With the awareness of significance and demand for secured system growing in recent years, biometric verification technology has gained plenty of attention. Physiological or behavioural modalities are utilized for identification in biometrics, which is more secure, reliable and convenient than traditional approaches [
1]. The physiological modalities can be divided into two categories according to where the biometric information is captured [
2]: 1) extrinsic modalities, such as face, fingerprint, palmprint and iris, are the extrinsic characteristics of human body; 2) intrinsic modalities, such as finger vein and palm vein, are acquired from intrinsic features within human body, which are underneath the skin and hard to be forged [
3]. The finger vein modality acquisition is achieved by irradiating the finger with near-infrared light, which scatters in the finger, and the hemoglobin in the shallow vein vessels on the other side of the finger absorbs part of the near-infrared light energy, thus the vein pattern on the near-infrared (NIR) camera are formed.
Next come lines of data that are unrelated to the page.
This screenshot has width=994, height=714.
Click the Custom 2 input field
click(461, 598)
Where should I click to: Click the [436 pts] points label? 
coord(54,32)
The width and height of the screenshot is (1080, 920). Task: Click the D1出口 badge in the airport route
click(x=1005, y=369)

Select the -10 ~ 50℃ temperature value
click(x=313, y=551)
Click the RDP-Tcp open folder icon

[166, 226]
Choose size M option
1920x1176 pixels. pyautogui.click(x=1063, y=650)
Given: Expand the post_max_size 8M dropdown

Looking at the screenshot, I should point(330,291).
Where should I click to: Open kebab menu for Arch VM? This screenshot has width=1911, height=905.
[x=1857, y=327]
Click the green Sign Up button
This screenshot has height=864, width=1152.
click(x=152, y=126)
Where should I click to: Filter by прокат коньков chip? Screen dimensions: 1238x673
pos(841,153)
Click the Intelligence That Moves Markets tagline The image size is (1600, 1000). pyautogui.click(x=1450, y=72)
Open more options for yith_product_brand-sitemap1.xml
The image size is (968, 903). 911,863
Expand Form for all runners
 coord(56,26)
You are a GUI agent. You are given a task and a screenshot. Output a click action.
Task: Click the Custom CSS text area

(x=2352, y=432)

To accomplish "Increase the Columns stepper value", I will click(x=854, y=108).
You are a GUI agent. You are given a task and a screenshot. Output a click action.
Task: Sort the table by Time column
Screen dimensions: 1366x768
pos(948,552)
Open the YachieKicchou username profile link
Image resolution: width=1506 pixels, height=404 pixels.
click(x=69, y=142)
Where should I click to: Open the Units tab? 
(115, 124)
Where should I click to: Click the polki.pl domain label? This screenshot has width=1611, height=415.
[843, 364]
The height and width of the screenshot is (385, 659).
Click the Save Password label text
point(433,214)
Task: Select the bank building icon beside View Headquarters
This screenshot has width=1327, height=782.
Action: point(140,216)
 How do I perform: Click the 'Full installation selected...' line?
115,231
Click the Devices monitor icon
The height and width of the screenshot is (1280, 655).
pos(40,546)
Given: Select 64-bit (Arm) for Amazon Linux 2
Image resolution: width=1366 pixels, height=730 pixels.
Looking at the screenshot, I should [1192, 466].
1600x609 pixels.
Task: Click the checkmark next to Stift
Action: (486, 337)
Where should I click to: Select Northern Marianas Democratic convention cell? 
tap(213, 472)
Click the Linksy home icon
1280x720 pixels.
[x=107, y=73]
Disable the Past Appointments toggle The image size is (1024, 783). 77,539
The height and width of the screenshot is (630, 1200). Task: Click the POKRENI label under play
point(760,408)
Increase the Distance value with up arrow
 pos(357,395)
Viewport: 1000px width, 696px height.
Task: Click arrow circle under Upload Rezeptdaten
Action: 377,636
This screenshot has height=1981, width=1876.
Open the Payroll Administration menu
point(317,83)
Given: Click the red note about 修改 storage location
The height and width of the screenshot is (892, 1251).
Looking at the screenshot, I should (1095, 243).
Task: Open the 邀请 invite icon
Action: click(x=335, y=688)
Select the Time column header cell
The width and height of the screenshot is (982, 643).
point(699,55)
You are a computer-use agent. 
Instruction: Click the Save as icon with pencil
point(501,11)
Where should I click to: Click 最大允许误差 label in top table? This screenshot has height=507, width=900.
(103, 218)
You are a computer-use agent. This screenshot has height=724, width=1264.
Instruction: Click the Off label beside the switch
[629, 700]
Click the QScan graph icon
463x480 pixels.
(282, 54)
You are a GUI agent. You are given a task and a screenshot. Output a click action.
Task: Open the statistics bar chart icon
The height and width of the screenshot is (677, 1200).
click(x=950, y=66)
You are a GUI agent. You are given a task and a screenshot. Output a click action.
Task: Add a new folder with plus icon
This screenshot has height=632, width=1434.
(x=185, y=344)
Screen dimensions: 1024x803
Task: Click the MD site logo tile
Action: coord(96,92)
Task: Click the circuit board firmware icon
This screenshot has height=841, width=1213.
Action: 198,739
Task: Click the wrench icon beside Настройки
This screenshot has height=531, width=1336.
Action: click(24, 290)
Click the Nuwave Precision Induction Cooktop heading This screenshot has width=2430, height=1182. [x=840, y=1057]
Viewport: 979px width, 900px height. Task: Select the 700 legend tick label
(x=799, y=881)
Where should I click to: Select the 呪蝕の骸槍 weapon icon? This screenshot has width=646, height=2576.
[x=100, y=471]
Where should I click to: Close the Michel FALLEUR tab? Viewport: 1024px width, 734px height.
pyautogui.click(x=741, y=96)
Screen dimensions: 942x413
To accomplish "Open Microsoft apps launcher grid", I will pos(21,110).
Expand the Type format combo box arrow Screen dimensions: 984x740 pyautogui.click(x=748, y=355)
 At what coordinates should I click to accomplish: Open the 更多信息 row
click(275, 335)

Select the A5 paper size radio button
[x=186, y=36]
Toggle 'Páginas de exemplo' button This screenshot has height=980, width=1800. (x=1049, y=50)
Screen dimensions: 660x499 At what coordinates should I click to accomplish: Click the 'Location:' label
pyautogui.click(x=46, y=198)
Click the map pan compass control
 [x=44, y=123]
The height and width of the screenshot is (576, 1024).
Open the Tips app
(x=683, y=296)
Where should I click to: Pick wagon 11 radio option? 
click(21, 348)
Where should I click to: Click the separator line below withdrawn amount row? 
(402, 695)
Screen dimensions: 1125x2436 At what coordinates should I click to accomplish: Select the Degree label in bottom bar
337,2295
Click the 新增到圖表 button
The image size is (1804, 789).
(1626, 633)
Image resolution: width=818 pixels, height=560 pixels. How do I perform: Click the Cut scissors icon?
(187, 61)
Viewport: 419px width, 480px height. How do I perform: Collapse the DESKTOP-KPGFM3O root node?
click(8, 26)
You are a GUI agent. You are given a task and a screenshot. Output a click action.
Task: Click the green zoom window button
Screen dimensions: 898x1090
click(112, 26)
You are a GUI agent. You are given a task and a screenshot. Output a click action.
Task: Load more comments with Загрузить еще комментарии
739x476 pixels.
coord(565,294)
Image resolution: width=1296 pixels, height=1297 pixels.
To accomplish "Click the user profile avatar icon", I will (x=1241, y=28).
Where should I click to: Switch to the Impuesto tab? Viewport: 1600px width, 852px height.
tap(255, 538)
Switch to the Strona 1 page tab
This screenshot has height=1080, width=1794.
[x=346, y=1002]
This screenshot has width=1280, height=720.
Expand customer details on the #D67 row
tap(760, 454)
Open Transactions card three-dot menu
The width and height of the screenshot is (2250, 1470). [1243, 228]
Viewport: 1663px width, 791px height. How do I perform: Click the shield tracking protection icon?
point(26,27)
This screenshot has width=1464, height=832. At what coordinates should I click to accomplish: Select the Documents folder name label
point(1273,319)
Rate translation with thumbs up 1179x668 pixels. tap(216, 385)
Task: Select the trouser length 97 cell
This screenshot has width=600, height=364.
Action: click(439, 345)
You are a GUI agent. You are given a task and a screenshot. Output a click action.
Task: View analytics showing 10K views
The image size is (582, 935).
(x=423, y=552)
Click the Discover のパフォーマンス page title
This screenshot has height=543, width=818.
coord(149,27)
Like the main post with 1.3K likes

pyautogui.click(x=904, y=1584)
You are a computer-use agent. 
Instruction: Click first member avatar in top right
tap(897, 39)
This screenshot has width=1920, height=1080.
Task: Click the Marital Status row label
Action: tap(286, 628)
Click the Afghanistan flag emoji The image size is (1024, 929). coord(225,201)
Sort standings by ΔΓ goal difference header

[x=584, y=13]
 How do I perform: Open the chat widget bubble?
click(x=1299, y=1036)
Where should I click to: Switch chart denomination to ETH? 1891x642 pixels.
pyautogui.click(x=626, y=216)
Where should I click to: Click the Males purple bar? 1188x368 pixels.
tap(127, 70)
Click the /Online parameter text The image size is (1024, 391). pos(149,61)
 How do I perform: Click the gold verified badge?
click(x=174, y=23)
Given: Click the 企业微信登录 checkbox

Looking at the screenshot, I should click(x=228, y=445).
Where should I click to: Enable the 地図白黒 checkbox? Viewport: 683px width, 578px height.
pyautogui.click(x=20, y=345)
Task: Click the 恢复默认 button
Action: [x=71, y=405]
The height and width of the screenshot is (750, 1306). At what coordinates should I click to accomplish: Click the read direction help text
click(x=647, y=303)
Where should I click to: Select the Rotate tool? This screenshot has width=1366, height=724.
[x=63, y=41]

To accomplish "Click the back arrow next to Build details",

This particular imaging approach introduces the problem of erratic image quality caused by vein pattern fuzziness [
4], ambient light [
5], finger posture variation [
6]. Although finger vein verification has been thoroughly investigated since 2004 [
7], it still remains a challenging task when disturbing factors like rotation happens. In particular, most finger vein systems adopt contactless method to capture 2D vein images, so the finger posture has a high degree of freedom, leading to shrinked common area and distorted vein pattern for different acquisitions with the same finger. Since the acquired vein information is from the shallow vein vessels of the finger, and the cross section of the finger can be approximated as an ellipse, the sampling frequency of the middle part of the finger cross section is high while lowering down on both sides in the 2D image. In consequence, the projection of vein texture on the finger surface to the imaging plane is non-linear. In addition, the depth of the vein to the surface of the skin also varies with the view direction of the camera. Therefore, when the finger rotates axially, the vein pattern in the image is distorted irregularly, denoted as finger posture variation problem. The schematic diagram of finger posture variation problem is shown inFig. 1.